Old bulky furniture, dusty toys, forgotten ornaments, old clothes, bikes, books, household appliances, along with many other items that you do not use anymore and that just keep piling up around your home… Instead of throwing them away, why not give them a second chance?
There are many action to take if you’d like to be more environmentally friendly and socially responsible; from recycling, to donating to charity, or even exchanging your old stuff! If you choose to “transform” your stuff and do it well enough, you might even earn a little money on the side…Basically “nothing is gained or lost, merely transformed!”
So once you finally decide to do your Spring-cleaning, think about it twice before you get rid of your old junk.

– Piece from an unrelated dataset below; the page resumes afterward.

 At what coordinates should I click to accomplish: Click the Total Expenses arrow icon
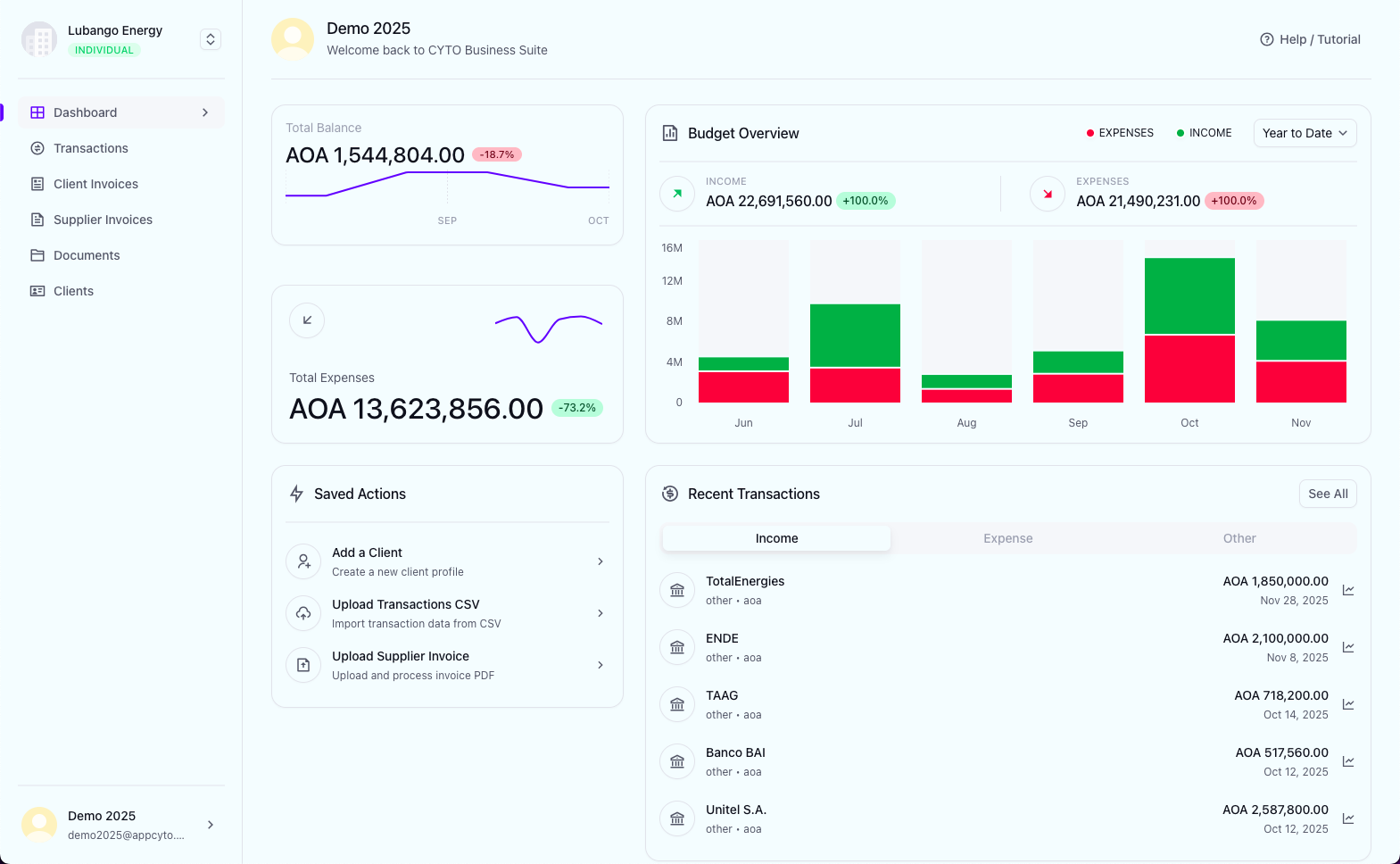(x=307, y=320)
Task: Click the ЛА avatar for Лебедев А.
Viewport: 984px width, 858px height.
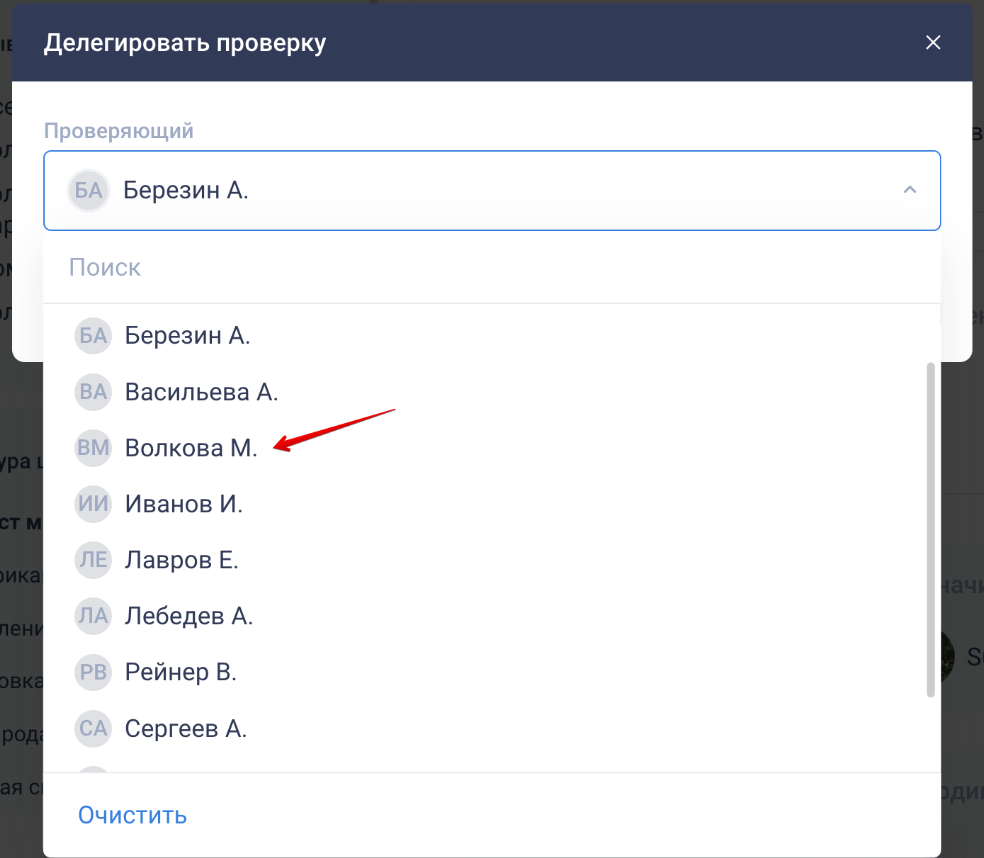Action: point(93,616)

For the things you’d like to donate, refer to websites such as Freecycle.org, which enable you to give or find all sorts of items in good condition for free.
Don’t forget to be charitable by donating to different charity organizations that are constantly in need (Canadian Diabetes Association, Goodwill, New Circles, Red Cross, etc.). These websites, as well as the various second-hand stores represent a real blessing in these difficult times.
You could also try swapping all sorts of goods on the net, via for instance Swapsity.ca, Swap-online.com, or Swapnow.ca.
How about renting out your items? This is a good and practical idea to help pay the bills without having to say goodbye to any them. To do so, you can consult websites such as Rentnotbuy.com, among others.
Another solution to re-purpose your old stuff would be to visit “Recycling Workshops;” The purpose of these sort of “hospitals for sick objects” is to fix, transform and sell items while employing people under a rehabilitation contracts (hence the name, which implies the recovery of items as well as people).
Finally, if you feel like becoming a handyman/woman, why not make the old things new again? Grab your tools and transform, refresh, re-paint, upholster and bring your old stuff back into life! Some people even make a small fortune out of what is now called “eco design.”
If “one man’s trash is another man’s treasure”… Ask yourself: Why not?